# Clavier PC Logitech sur Mac



## tadaa9 (10 Janvier 2010)

Bonsoir et bonne année,

Depuis que j'ai mon macbook, je m'arrache les cheveux pour que mon clavier Logitech Illuminated Keyboard soit bien configuré ! En effet, malgré l'essai de différents mapping/layout (dont un spécialement fait pour ce modèle) je n'arrive pas à avoir un mapping correct !

J'aimerais donc savoir si vous connaissez un logiciel simple qui permette d'éditer les layouts de clavier facilement ? Car j'ai essayé d'éditer le code directement mais je n'y comprend absolument rien.

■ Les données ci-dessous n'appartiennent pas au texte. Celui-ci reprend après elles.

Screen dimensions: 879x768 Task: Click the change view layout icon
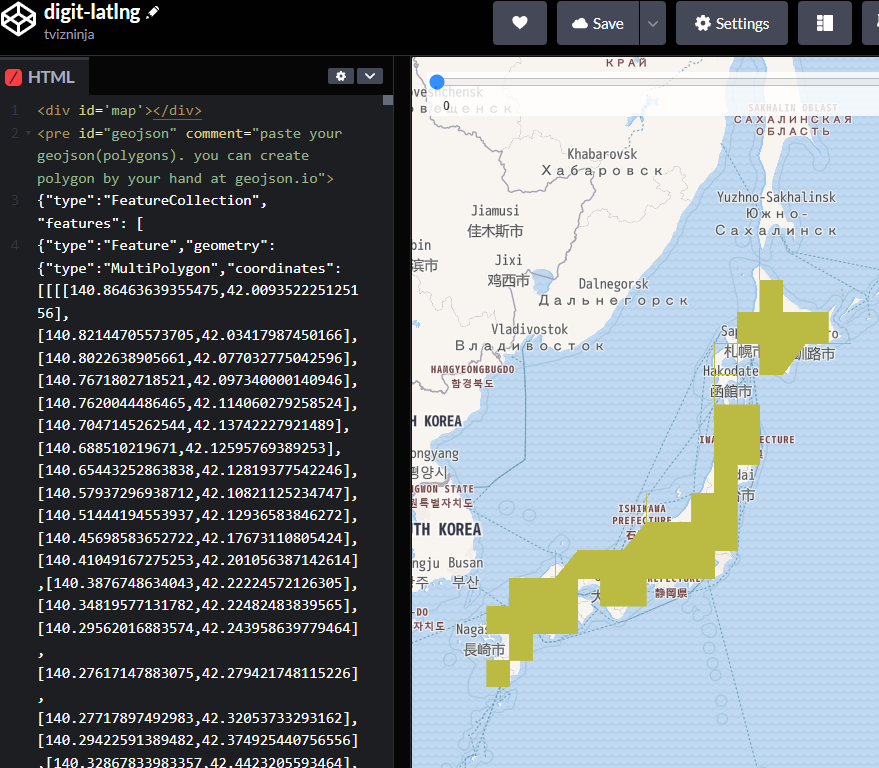coord(825,23)
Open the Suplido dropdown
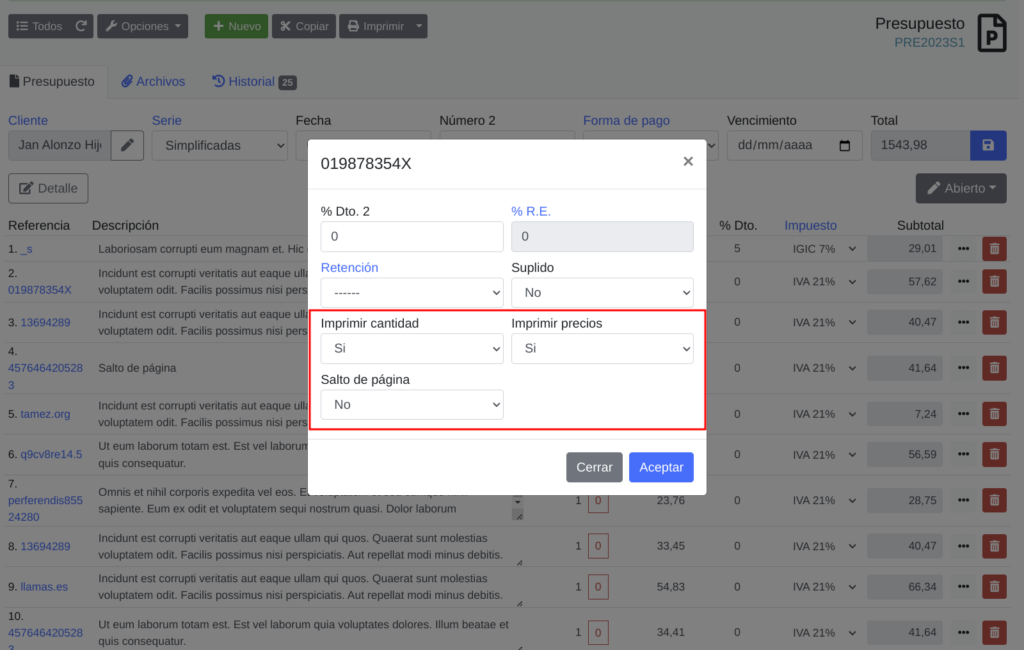Image resolution: width=1024 pixels, height=650 pixels. 602,293
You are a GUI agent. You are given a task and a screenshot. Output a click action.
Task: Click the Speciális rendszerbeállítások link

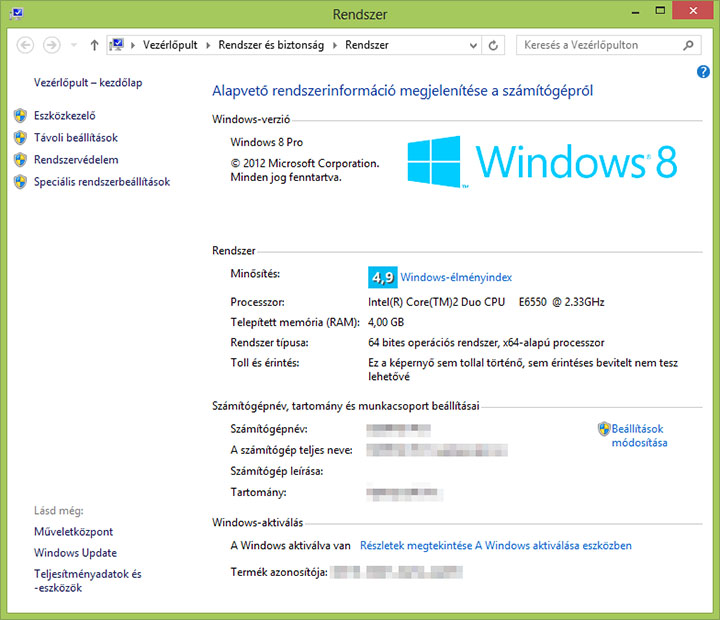tap(101, 182)
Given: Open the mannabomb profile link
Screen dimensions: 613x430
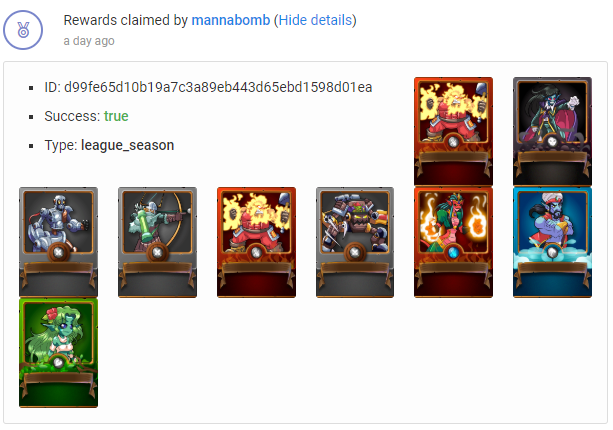Looking at the screenshot, I should point(231,20).
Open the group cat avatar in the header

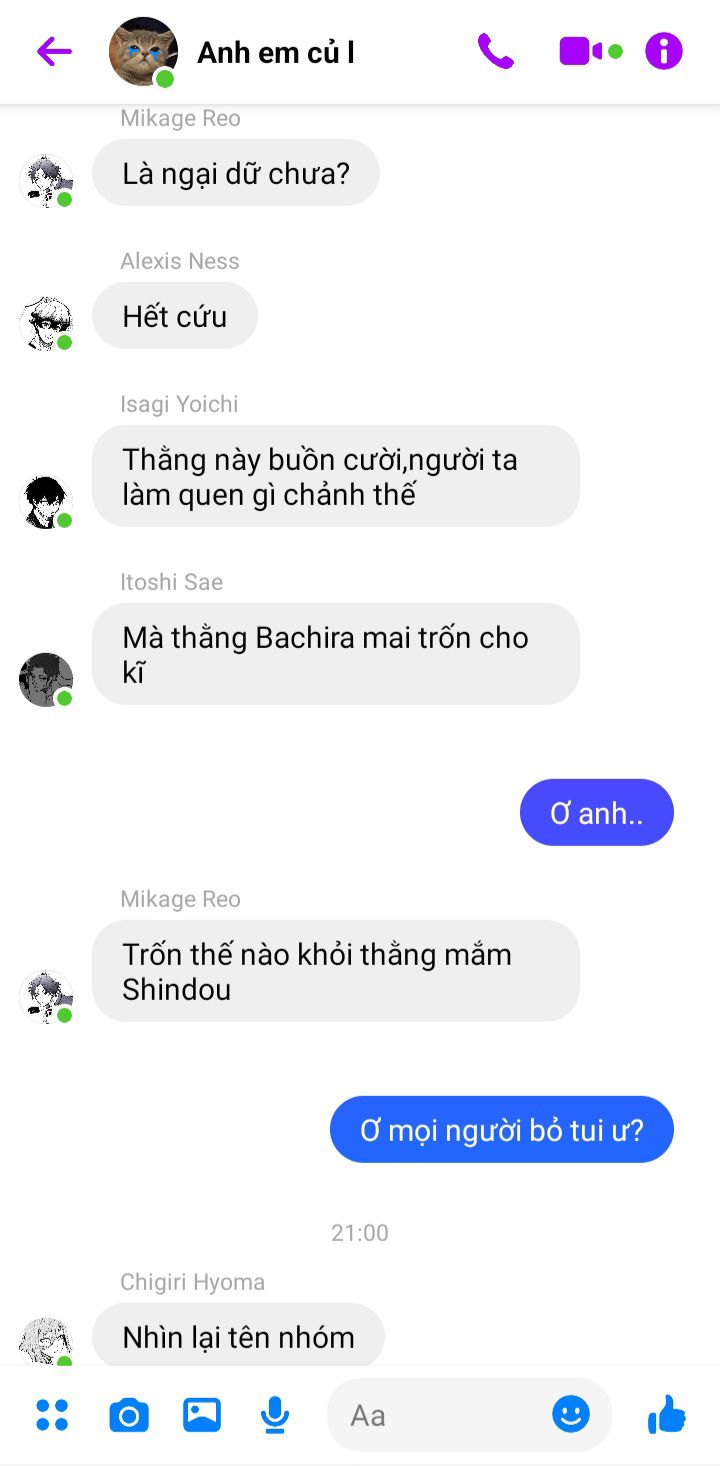(x=143, y=51)
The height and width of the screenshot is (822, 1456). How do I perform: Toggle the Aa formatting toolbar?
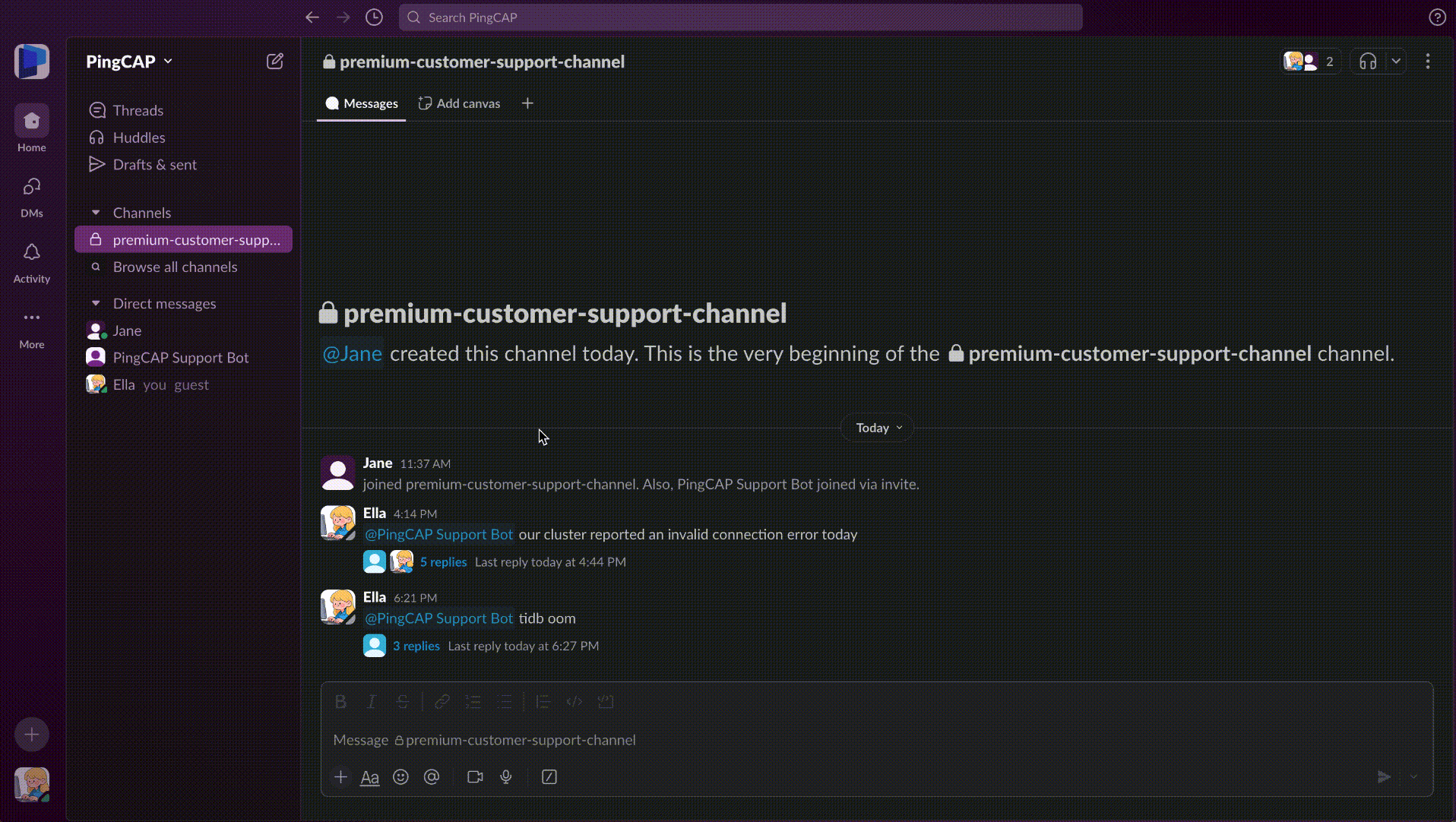click(x=369, y=776)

Pour information, j'ai trouvé un layout qui est presque bon car il suffit d'inverser les touches "Logo windows" et "Alt", et de rajouter la prise en compte de la touche "FN".

Merci.


----------



## houlala63 (10 Janvier 2010)

Pour régler le mappage des claviers il y a bien Ukulele


----------



## tadaa9 (12 Janvier 2010)

Salut,

Oui je l'ai découvert en faisant des recherches mais je n'arrive pas à l'utiliser... je suis complètement perdu des le début car le clavier ne ressemble pas mon clavier logitech...

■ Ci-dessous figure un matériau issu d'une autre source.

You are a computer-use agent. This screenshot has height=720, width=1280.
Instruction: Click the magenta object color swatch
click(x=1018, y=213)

Est-ce que tu sais t'en servir toi ? Ou sinon, as-tu une autre solution ?

Merci.


----------



## spindooz (3 Mai 2011)

Upadate : 

J'ai trouver la solution au problème j'ai simplement copier le layout "Logitech French" du dossier "Logitech Keyboard Layouts" contenu dans le dossier d'installation de UKULELE et je l'ai coller dans Users/votre_nom_d'utilisateur/library/Keyboard Layout. 
Ensuite redémarrage de la bête et sélestion du bon clavier dans méthode de saisie.

Dédicasse à tous ceux qui comme moi ont galeré à mort sur ce coup là.

Salut à tous !
mon problème est sensiblement le même.
J'ai le clavier Logitech k750 wireless solar avec le logiciel Logitech Control Center.
- Le clavier n'apparait pas dans la liste des périphériques dans préférences. 
- La méthode de saisie Logitech Français est disponible mais bascule en français-numérique dès que je change d'application ou que je repasse sur une fenêtre du Finder.
- Avec le logiciel Ukulele il est impossible de sauvegarder un mappage car le système ne le prend pas en compte.

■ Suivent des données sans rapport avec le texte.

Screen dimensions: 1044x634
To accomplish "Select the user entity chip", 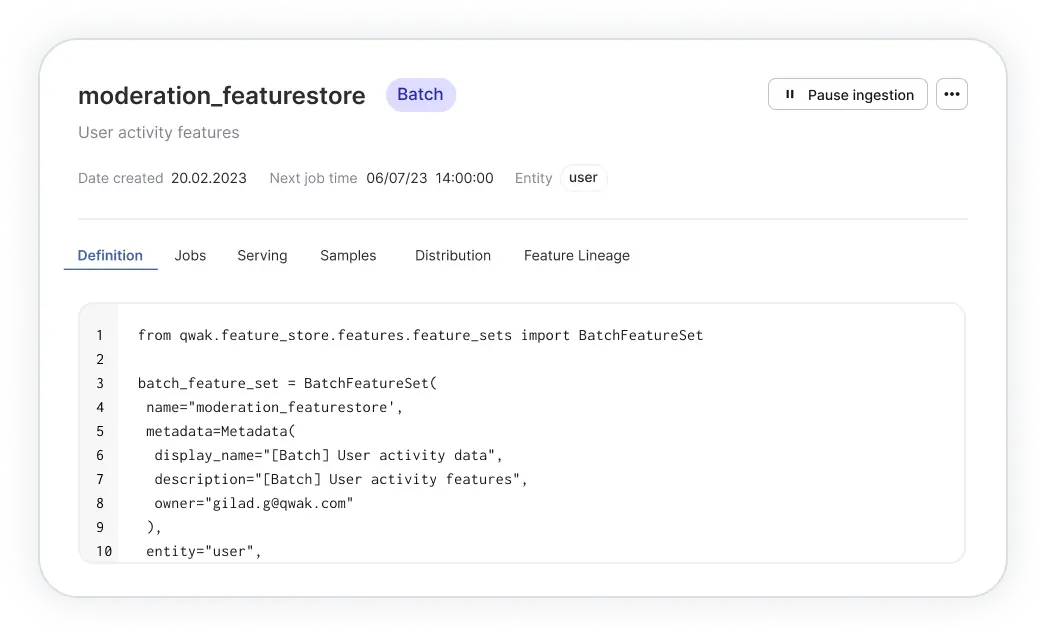I will click(583, 178).
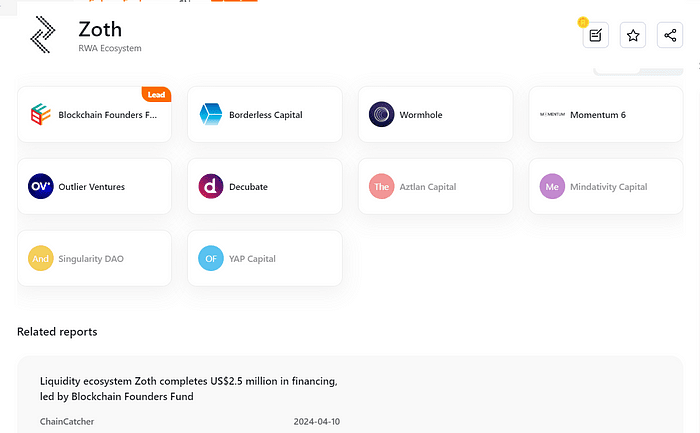Open Zoth US$2.5 million financing report
This screenshot has width=700, height=433.
click(x=188, y=388)
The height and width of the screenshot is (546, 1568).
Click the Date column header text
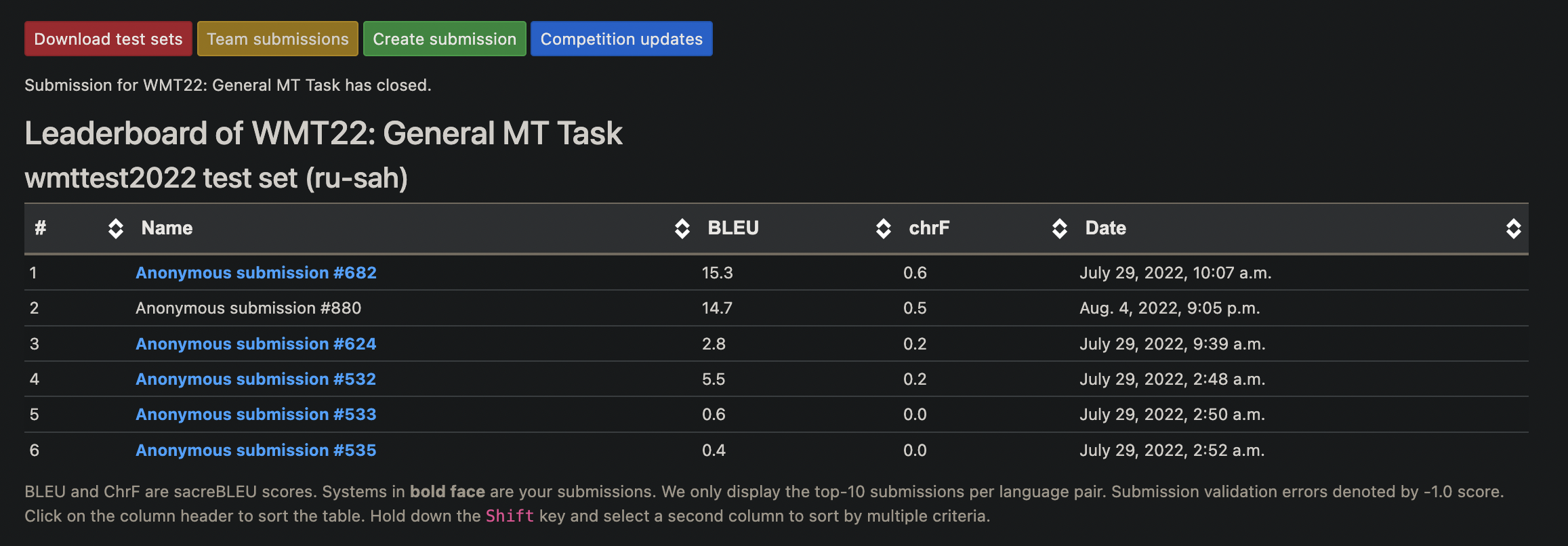[1106, 228]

Voilà après 2 jours de test, de recherches et de ratés je poste...

Merci


----------



## Hashka (28 Mai 2015)

bonsoir,

je detere le posts pour vous demander comment gere t'on ce soucis sous Yosemite ?
car le dossier keyboard Layout ne semble plus exister...
comment remedier à cela ?
merci


----------